▶ _Your objective_
Beginning at the line containing "Image resolution: width=257", give again every line through the end of the data, unchanged and with both ends included. Drop any pictures.

▶ _Collected data entries_
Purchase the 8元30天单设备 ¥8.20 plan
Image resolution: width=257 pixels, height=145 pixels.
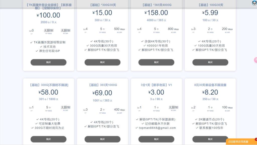click(x=210, y=139)
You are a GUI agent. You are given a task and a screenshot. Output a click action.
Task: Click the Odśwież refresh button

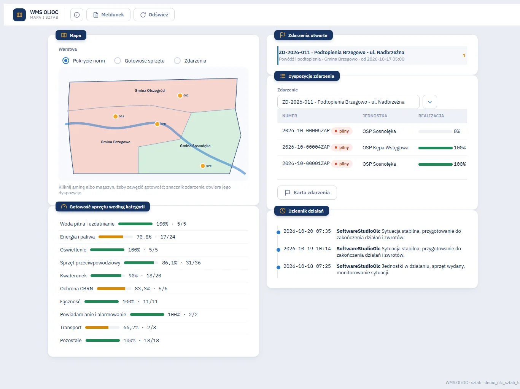[x=154, y=15]
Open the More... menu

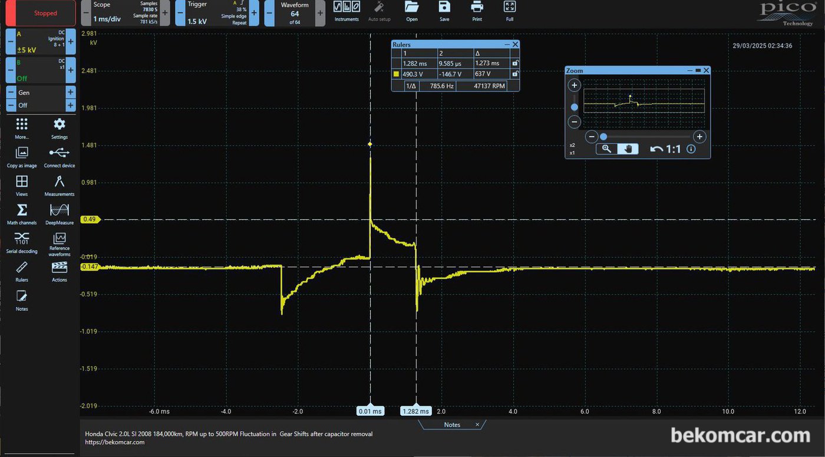pyautogui.click(x=22, y=127)
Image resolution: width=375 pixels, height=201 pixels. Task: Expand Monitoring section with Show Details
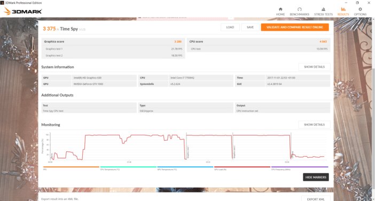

▶ _Answer section_
Image resolution: width=257 pixels, height=145 pixels.
click(x=210, y=139)
You are a GUI agent. You are given a task and a screenshot. Output a click action.
Task: Click the Odśwież refresh button

[x=154, y=15]
Open the More... menu

pyautogui.click(x=22, y=127)
Image resolution: width=375 pixels, height=201 pixels. Task: Expand Monitoring section with Show Details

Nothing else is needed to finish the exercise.